# Copyright info



## drbondod (Jul 4, 2011)

I have a new Nikon D700 and have made the internal settings to reflect my name for the copyright information. However, when I view my digital images in iPhoto, the copyright stamp is not there. Any suggestions from someone shooting a D700?


----------



## Josh66 (Jul 4, 2011)

I don't shoot a D7000, but your name is probably in the exif information as the copyright holder.  (Right click on the file and look at the properties, or use an exif viewer.)

If you want it to show up on the picture as a watermark, you'll most likely have to do that in some sort of photo editing software.


----------



## 480sparky (Jul 4, 2011)

Are you just entering the info, then pressing OK, or are you entering the info, then choosing "Attach Copyright Info" by checking it? (Page 243 of the manual)


----------



## NikonME (Jul 4, 2011)

And to be clear, the copyright info is stored in the exif information (photo properties).

It will not show up on the image as a 'stamp', that is a watermark. If that is what you are trying to do, you are doing it wrong.


----------



## drbondod (Jul 4, 2011)

NikonME said:
			
		

> And to be clear, the copyright info is stored in the exif information (photo properties).
> 
> It will not show up on the image as a 'stamp', that is a watermark. If that is what you are trying to do, you are doing it wrong.

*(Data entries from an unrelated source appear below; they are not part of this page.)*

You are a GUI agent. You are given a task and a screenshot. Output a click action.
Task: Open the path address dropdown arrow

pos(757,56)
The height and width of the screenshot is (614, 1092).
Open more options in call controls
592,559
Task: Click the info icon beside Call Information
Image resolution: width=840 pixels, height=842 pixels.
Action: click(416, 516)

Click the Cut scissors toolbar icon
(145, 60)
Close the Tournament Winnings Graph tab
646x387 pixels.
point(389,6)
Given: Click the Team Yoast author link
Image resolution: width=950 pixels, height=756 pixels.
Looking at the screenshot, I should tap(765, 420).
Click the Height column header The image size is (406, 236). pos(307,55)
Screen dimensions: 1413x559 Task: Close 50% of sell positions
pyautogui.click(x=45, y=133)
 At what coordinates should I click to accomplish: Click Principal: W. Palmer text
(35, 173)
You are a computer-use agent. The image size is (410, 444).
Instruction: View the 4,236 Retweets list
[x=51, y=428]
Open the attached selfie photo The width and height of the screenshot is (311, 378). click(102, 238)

Thanks. What is the process of having my images "stamped" with the copyright symbol as I see so many photographers do?


----------



## NikonME (Jul 4, 2011)

That's a little more complicated, you can make an image and overlay it as a layer or you can overlay some text as a layer and then fade it.


----------



## e.rose (Jul 4, 2011)

drbondod said:


> NikonME said:
> 
> 
> 
> ...



You have to add that in post.  Either by hand in photoshop or automatically through programs like Lightroom.


----------